Pixel coordinate grounding data:
####################
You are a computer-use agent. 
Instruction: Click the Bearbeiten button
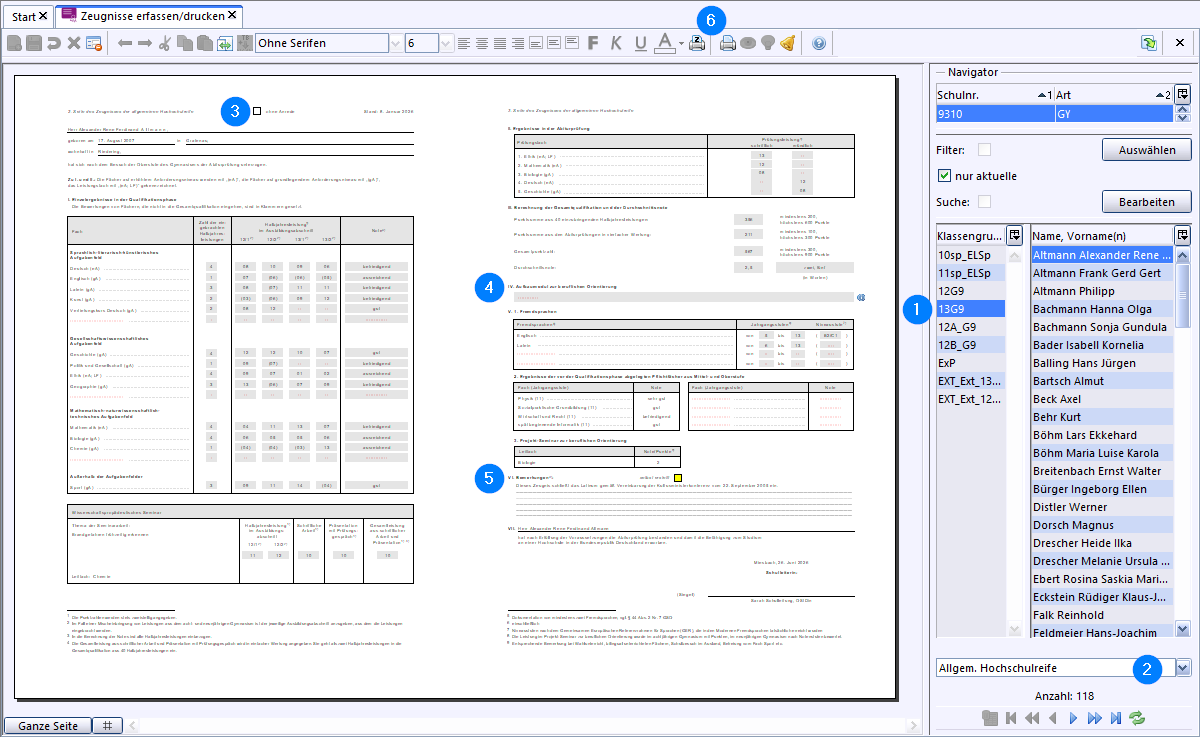pos(1146,202)
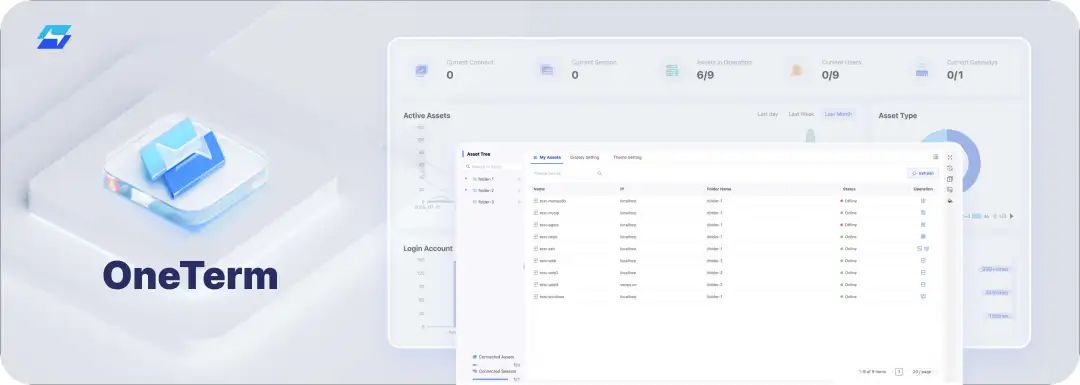The height and width of the screenshot is (385, 1080).
Task: Select the Last Week time range
Action: [x=801, y=114]

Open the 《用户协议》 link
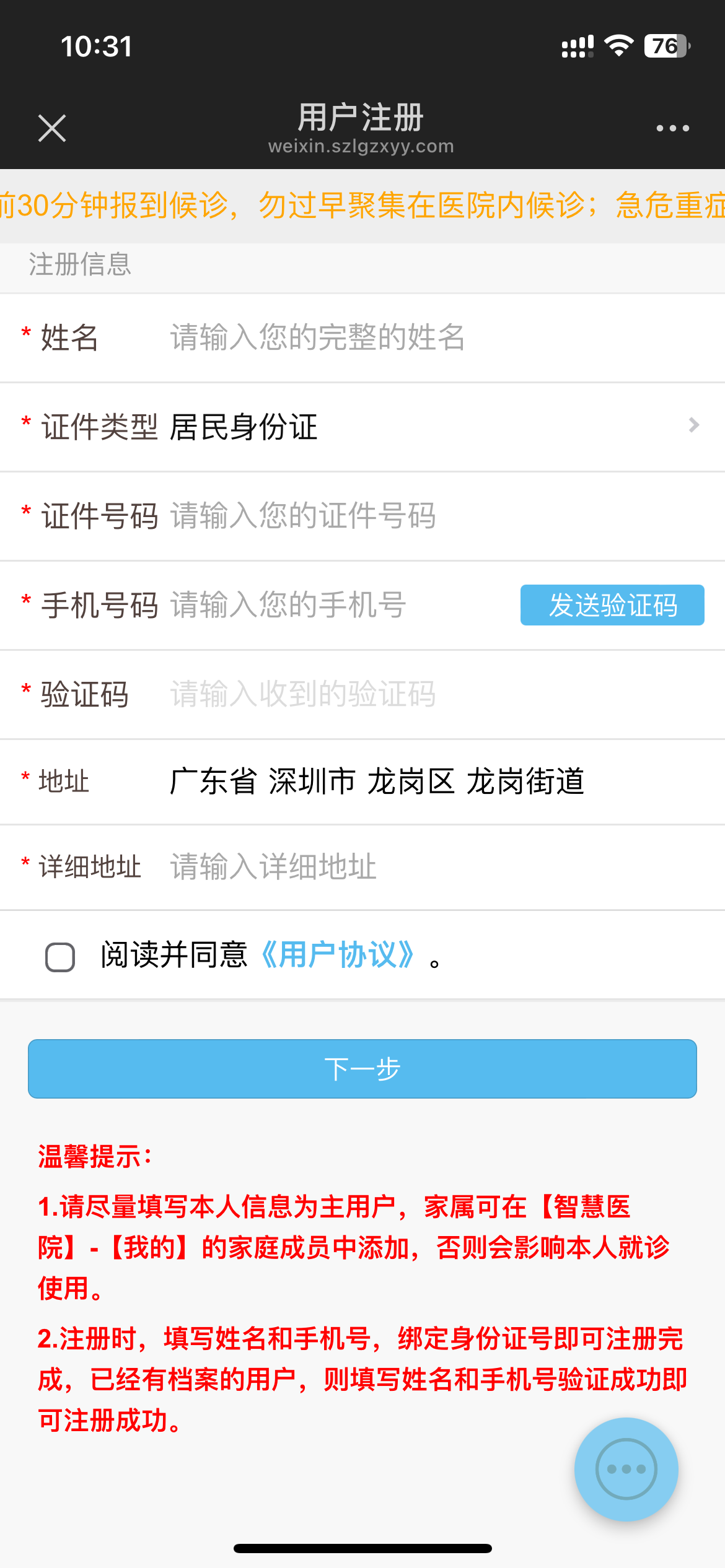pyautogui.click(x=338, y=955)
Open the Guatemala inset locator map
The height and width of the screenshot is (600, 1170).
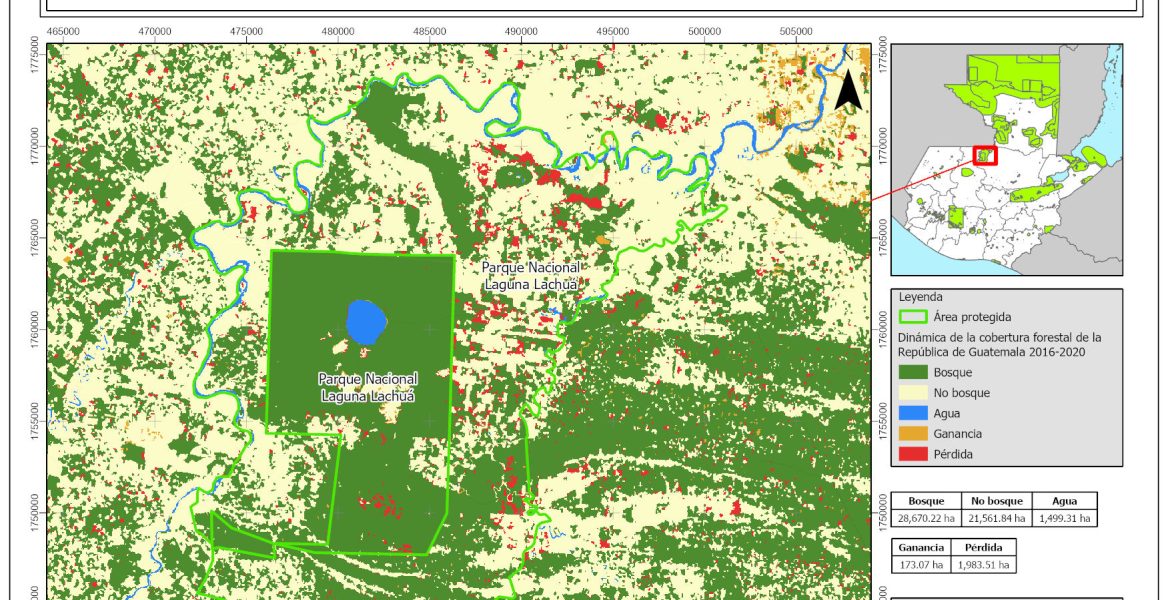(1006, 159)
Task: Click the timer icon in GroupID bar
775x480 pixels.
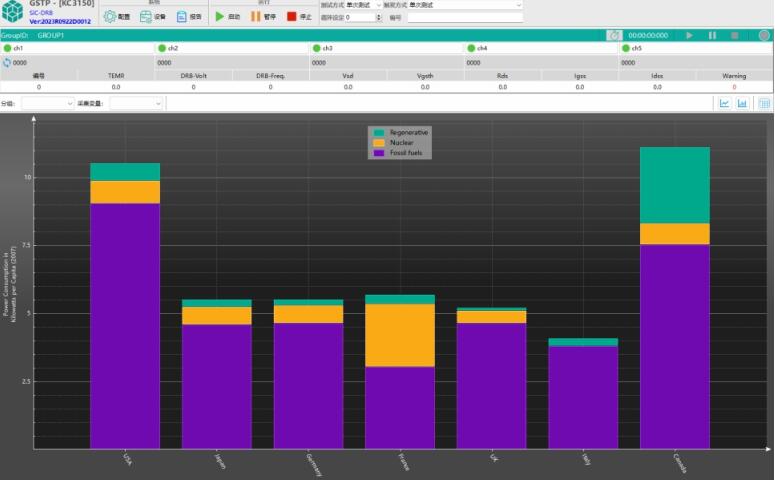Action: click(x=614, y=35)
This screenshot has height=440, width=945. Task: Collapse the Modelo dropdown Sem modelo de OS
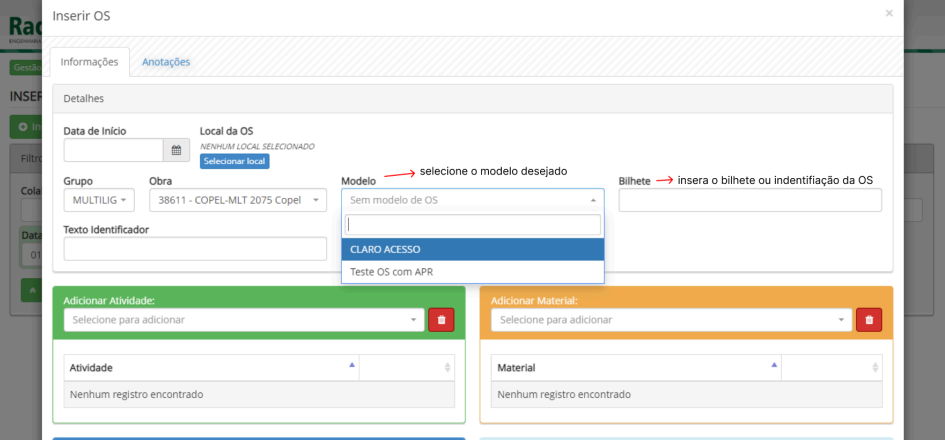tap(472, 200)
####################
### [ACTIVITY]
The expected answer is an exact copy of the lines from the one containing "Open the Guatemala inset locator map" through the last line of the entries above, both included, without pictures.

### [SOLUTION]
Open the Guatemala inset locator map
The height and width of the screenshot is (600, 1170).
(1006, 159)
Task: Click the timer icon in GroupID bar
775x480 pixels.
Action: click(x=614, y=35)
This screenshot has height=440, width=945. Task: Collapse the Modelo dropdown Sem modelo de OS
tap(472, 200)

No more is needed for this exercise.